Two lines below mark the span: the one containing "Where should I click to: Click the emulator" and the one containing "Given: Open Server Admin shield icon". Set down both, plus every line between, exactly as they stand, and nothing else.

*** Opening Information shown ***

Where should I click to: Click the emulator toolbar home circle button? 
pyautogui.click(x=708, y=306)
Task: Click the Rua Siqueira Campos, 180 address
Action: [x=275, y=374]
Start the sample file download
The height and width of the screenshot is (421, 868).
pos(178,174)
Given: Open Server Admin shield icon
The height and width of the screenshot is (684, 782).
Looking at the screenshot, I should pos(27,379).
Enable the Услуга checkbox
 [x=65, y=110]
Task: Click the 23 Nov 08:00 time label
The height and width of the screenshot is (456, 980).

*** Closing Information shown ***
*** Opening Information shown ***

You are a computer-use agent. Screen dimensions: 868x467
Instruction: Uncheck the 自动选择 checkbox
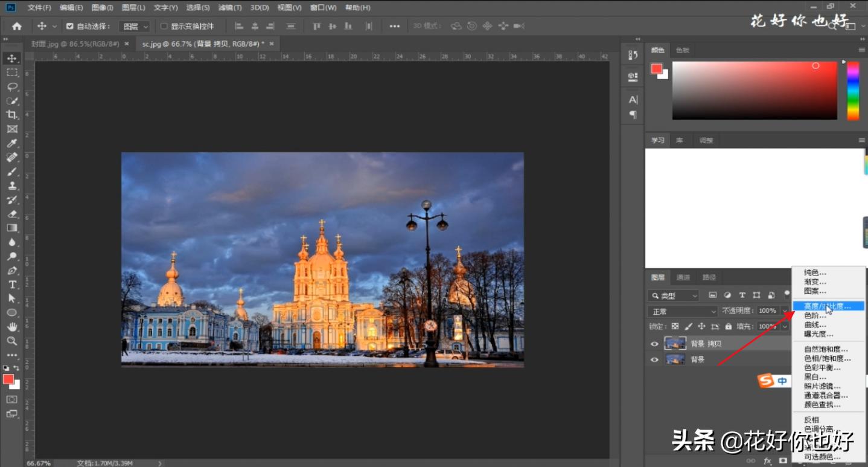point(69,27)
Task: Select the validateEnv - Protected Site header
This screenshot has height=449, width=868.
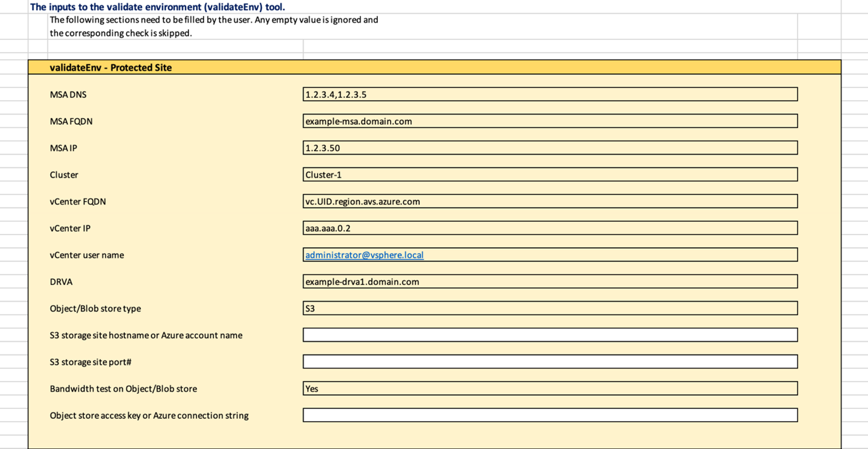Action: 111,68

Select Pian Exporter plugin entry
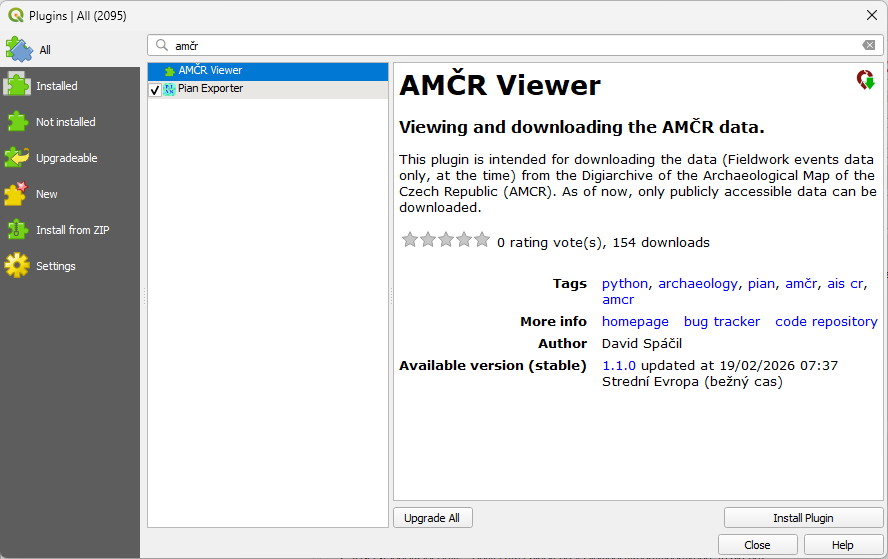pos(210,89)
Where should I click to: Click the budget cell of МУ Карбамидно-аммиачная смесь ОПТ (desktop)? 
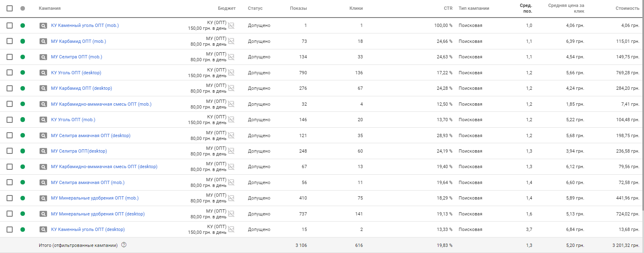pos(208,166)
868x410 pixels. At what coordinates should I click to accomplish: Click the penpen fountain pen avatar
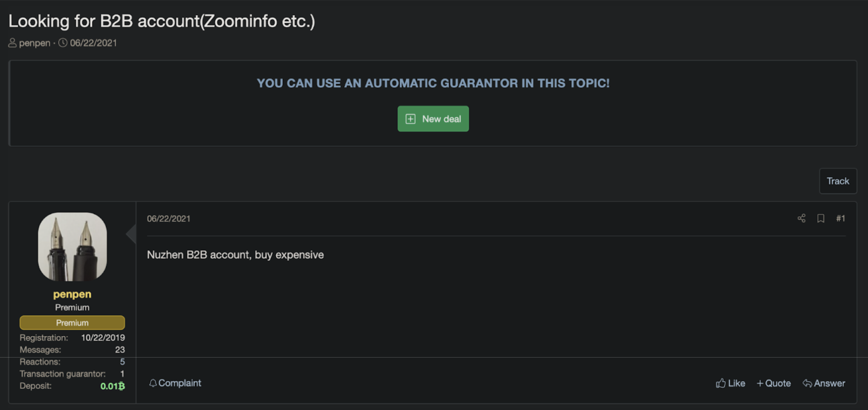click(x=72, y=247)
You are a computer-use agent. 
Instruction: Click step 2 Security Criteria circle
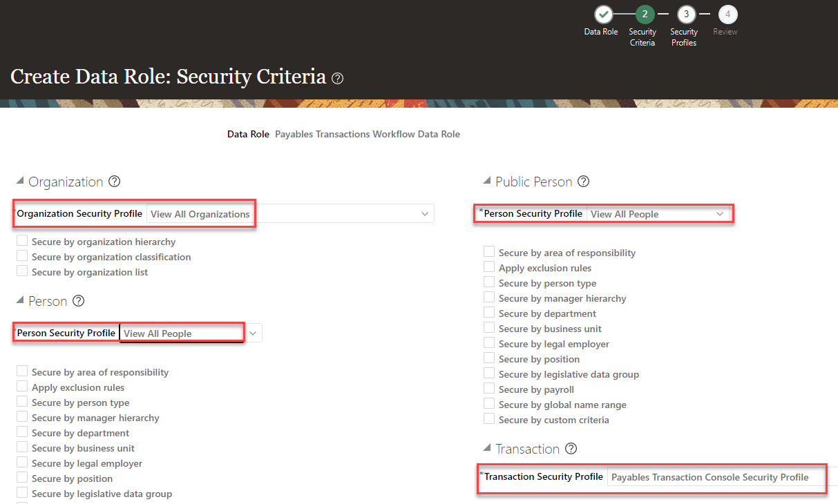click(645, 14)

*** Closing Information shown ***

__Task result__:
Where should I click to: Click the emulator toolbar home circle button? 
pyautogui.click(x=708, y=306)
Task: Click the Rua Siqueira Campos, 180 address
Action: [x=275, y=374]
Start the sample file download
The height and width of the screenshot is (421, 868).
pos(178,174)
Given: Open Server Admin shield icon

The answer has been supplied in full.